Excerpt:

More than anything else TPTM bowls you over its nobility of purpose. Though inured in the condensed milk of human kindness the narration never plummets into becoming an occasion to flaunt some jaundiced utopia.

Not even when Kunal, very bravely inspired by Raj Kumar Hirani brings footage of the real-life Gandhiji into the narration.

That’s when our heavesent ‘Munnibai’ goes for the kill. Rani Mukherjee creates an aura of mischievous artlessness around the angel’s role. Saif is all scowls and pursed lips. But nonetheless emotive in parts. Amisha Patel’s benign bimbo’s act depends more on styling than substance.

Sudeep Chatterjee’s camerawork is gloriously wedded to gloss. Every hair on the head glistens with glamour.

Every scowl is on the prowl for perfection.

This is a film that no one can hate. It doesn’t have a single ‘bad’ character, not even badly-written characters. In just two sequences Sharat Saxena as the legal eagle lets you know all we need or want to know about his life.

The children tell us the rest.

Starring: Imran Khan, Genelia
Written & Directed by Abbas Tyrewala
Rating: ***

A blessed week at the movies. If this week we get Harman Baweja as the full filmy package of an all-rounder, we also get Imran Khan…Fesh – faced original and possessing a natural screen presence that immediately connects him with the audience.

Abbas Tyrewala’s directorial debut has a certain sparkling spirit, a zest for living life quirk-sized and a certain zing thing about the way the characters look at life and love.

It’s not only about the way the characters’ exuberant yearnings connect with the audience. It’s also about the casual free-flowing downloading of events and dialogues in the narrative that give the characters an edge over other urbane youngsters who have come and gone in the past creating a spirit of lingering joie de vivre.

The bunch of collegians here take their cues from Farhan Akhtar’s Dil Chahta Hai, Rakeysh Mehra’s Rang De Basanti and even Karan Johar’s Kuch Kuch Hota Hai.

Challenges:
[a] Rewrite the film reviews between "More than anything" and "some jaundiced utopia.", inclusive, replacing "nobility of purpose" with "generosity of spirit".
[b] In the film reviews, who wrote and directed the film starring Imran Khan and Genelia?
[c] Extend the film reviews past their final sentence.

Information provided:
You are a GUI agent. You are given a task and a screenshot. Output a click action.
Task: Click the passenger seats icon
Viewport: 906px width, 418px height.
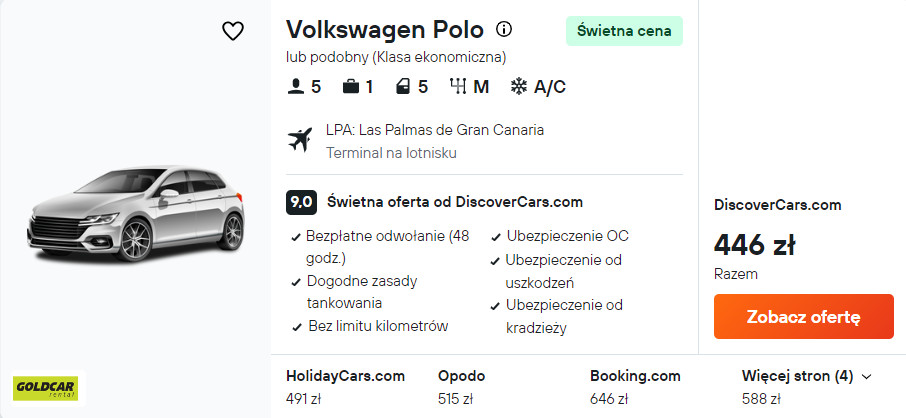click(x=295, y=87)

Expected results:
[a]
More than anything else TPTM bowls you over its generosity of spirit. Though inured in the condensed milk of human kindness the narration never plummets into becoming an occasion to flaunt some jaundiced utopia.

[b] Abbas Tyrewala

[c]
Echoes from these iconic youth -films fill out the outer edges of the ‘cool’ canvas creating for the characters at-hand a sense of wondrous and informal perpetuity as they go from humorous heartbreak to sober selfrealization in a plot that accommodates both impulse and pre-meditated thought in a mix that is engaging endearing and fairly original in spite of the derivative echoes.

While the supporting cast of friends are both real and tangible, at the core of this romantic musical are Jai (Irfan Khan) and Aditi (Genelia) who are “best friends” in the coolest sense of the term.

Bantering bum-chums at the surface but sharing a much deeper bond underneath, all their friends can see that the twosome is made for each other.

But they can’t.

It’s an exceedingly old formula for a romantic comedy given a fresh new spin by a storyteller who picks on moments from ordinary lives and converts them into a celebration of life and love.

Old songs (R.D Burman mainly) and new original music (A.R Rahman) coalesce with the minum fuss while Jai and Aditi’s love story goes through several turns and twists until they arrive at that traditional end-game for romantic films: the grand reunion at the airport seconds before the girl is scheduled to take off for good.

The flurry is charming, though a little to selfconsciously designed at times.

Peep underneath. And you see the narration covering a lot of familiar ground.

The freshness lies in the way the characters respond to the familiar material often exceeding the domain created by the script.

Every actor pitches in at just the right volume of vivacity. There are stand-out supporting performances by Naseeruddin Shah (playing the hero Jai’s dead father in a portrait), Ratna Pathak (superbly skilled as Jai’s mom), Paresh Rawal (flawless as a boorish cop) and Arbaaz and Sohail Khan (as a couple of outlandish cowboys they supplant the believably urbane love story with a touch of the surreal).

Then there’s Manjrai Phadnis as the hero’s could-be love interest. Living in perpetual denial she thinks her embittered parents (Rajat Kapoor and Kitu Gidwani) actually love each other under the acrimony.

The characters never claim to be extraordinary in their desires. It’s their ordinary dreams and down-to-earth desires which give the narration a spirited spin.

And then there are protagonists. Not just young Imran Khan and Genelia. But their friends. Each one played as though the wall dividing the actor from the characters had disappeared.

While Genelia is a natural in most scenes, Imran’s unassuming boy-next-door personality lends itself with picture-perfect precision to the mood and tenor of the narration.

Here’s a young actor who has a long innings ahead. He doesn’t think before he acts.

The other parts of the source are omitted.